The United States has decided to add Cosco Shipping Holdings Co. and two Chinese shipbuilding corporations to its “blacklist” due to alleged ties with the People’s Liberation Army of China. This move represents a significant step in countering China’s growing influence in global logistics. Although no sanctions have been imposed yet, the blacklist aims to limit cooperation between American companies and Chinese shipping giants.
Reactions from Countries and Markets
- Europe: Greece, whose largest port, Piraeus, is managed by COSCO, is analyzing potential implications. Operations continue as usual, but experts warn of reduced investments and possible delays in supply chains.
- Markets: Shares of Cosco Shipping Holdings Co. in Hong Kong dropped by 4.4%, reflecting immediate market reaction to the news. Shares of other major Chinese companies, such as Cnooc Ltd., also fell by 1.6%.
- Middle East: Dubai and other key trading players in the region are closely monitoring the situation, as China remains one of their main trading partners.
What Does This Mean for Logistics?
- Supply Chain Disruptions: Restrictions could affect shipping volumes between China and the US, particularly for companies reliant on COSCO’s services. Rerouting shipments may increase delivery times by 10-15%.
- Rising Costs: Companies will need to find alternative carriers, potentially driving shipping costs up by 5-10%.

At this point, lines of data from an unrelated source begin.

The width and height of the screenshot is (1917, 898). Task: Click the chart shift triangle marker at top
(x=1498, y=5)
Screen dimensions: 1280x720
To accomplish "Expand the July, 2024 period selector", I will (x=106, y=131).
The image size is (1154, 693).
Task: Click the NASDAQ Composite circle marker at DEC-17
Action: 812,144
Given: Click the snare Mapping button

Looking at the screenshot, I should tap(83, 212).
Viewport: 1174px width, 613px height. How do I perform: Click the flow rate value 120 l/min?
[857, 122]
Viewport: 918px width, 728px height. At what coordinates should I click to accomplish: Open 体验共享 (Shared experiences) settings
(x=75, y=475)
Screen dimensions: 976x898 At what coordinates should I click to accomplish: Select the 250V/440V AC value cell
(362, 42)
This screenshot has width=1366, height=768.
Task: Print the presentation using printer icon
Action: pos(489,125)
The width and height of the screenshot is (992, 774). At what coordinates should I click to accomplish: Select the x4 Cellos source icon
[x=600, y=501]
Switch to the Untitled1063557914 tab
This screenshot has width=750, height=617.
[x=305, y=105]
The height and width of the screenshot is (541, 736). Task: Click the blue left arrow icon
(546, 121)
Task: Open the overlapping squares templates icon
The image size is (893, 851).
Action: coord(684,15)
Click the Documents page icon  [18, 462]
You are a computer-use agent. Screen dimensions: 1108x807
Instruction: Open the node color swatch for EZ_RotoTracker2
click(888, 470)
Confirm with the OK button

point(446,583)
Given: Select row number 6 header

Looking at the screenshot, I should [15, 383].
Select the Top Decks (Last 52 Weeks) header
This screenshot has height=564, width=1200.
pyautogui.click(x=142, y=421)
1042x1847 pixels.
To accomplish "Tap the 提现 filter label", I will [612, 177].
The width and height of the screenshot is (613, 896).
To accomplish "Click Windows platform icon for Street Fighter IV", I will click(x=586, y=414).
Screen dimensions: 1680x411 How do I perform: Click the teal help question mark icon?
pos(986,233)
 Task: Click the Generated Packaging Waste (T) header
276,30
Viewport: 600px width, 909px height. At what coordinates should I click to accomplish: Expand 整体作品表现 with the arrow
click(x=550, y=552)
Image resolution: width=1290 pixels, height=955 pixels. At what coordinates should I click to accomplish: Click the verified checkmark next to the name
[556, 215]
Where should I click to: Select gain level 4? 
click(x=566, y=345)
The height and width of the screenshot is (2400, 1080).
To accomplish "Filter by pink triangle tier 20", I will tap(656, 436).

- Risk of Vessel Shortages: COSCO operates one of the world’s largest fleets, and restrictions on its activities could lead to temporary vessel shortages on key routes, especially between Asia and Europe.
- Geopolitical Impact: China might respond with its own restrictions on Western companies, further escalating tensions in global trade.
Forecasts:
- In the short term, shipping delays could increase by 20-30% due to the need to reconfigure routes.
- By 2025, container shipping rates are expected to rise by 5-7% due to limited vessel availability.
- Europe and the US are likely to seek new logistics partners in other Asian countries.
This situation highlights the importance of geopolitical resilience in global logistics. Companies must adapt their strategies to minimize risks and ensure supply chain stability.